* What is asked: Extend the forum thread below about the Kombi adjustable hedge trimmer, picking up right after its last sentence.

* Source text:

- - - - -

# Kombi Adjustable Hedge Trimmer



## dearber (Apr 27, 2017)

I am planning on getting the Kombi system with the adjustable hedge trimmer attachment.

One dealer only has the KM131 (not the KM130), but he does have the adjustable trimmer HL-KM 135 in stock.
The second dealer I went to, has both the KM131 but also the KM130 (and it is discounted because it is the older series), so I am thinking about getting the power head KM130 from there. But he currently does not have the adjustable trimmer currently in stock.

He said though, that what the first dealer likely has is an older model of the attachment, HL-KM 135, while the one they wait to get some stock for in a few weeks, will be a newer one HL-KM 145, which he said should be lighter.

Checking the Canadian Stihl web site, I only see the 135:
http://en.stihl.ca/STIHL-Products/KombiSystem/KombiTools/21173-1482/HL-KM-Hedge-Trimmer-135.aspx

But Googling, I stumbled upon this:

http://www.stihl.com/STIHL-power-to...iSystem/CombiTools/274706-1484/HL-KM-145.aspx

I am not sure for what region this second web page is, but it does mean that maybe the second dealer is not just making up things so I wait and purchase from him, but maybe they really are waiting for the newer model.

- - - - -

* Data lines:
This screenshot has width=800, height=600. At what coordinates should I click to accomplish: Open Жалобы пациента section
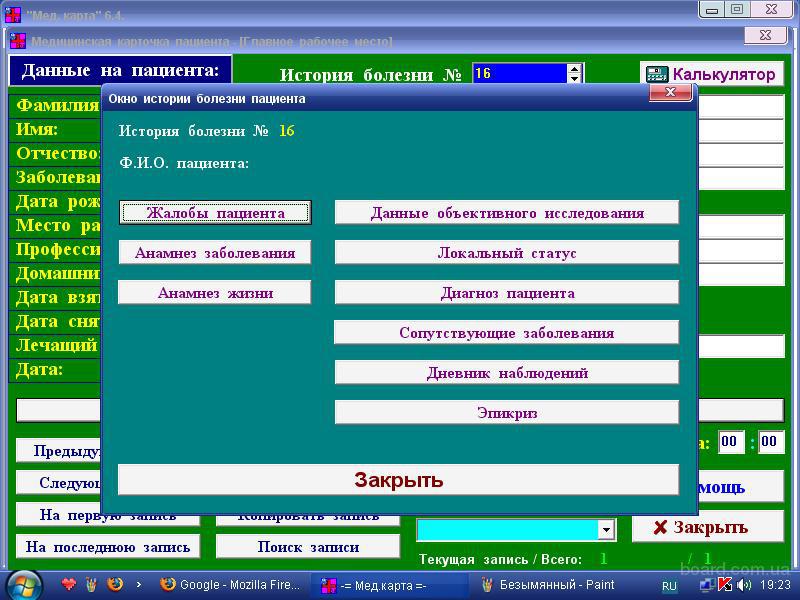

- - - - -

* Task answer:
Has anyone actually had the 145 ? Is it better ?
If so, and if the second dealer indeed will get the 145, I may just wait a few weeks.

If the specs listed at the web sites above are correct, it looks like the 145 is lighter by 300 grams (0.67 pounds)


----------



## Babaganoosh (Apr 27, 2017)

100% get the adjustable. 

I run a km 130 and it's great. Is the 131 better?

The adjustable is worth the extra.


----------



## dearber (Apr 27, 2017)

Oh yeah, I am getting an adjustable hedge attachment, both the '135 and '145 are adjustable ones.
I was just wondering about the difference between the two, and if it is worth the wait for the second one.

From what I have read the KM 131 engine is more or less similar, different size air filter, body / design is different, more streamlined etc .., but engine should be same or very similar. Don't know too much myself though, so others can likely chime in more on that.

I am getting enough of a discount on the KM 130 that I decided to pick that one up.


----------



## CR888 (Apr 27, 2017)

The HL-km145 has an operational range of 145° and is 300grams lighter than the old km-135 which has a 135° working range. The gearbox is redesigned and upgraded. I'd be DEFINITELY waiting for the new lighter model. I have the km-135 which works well but is heavier than my Solo articulated trimmer. Get the new one, the old model is exactly that..... old!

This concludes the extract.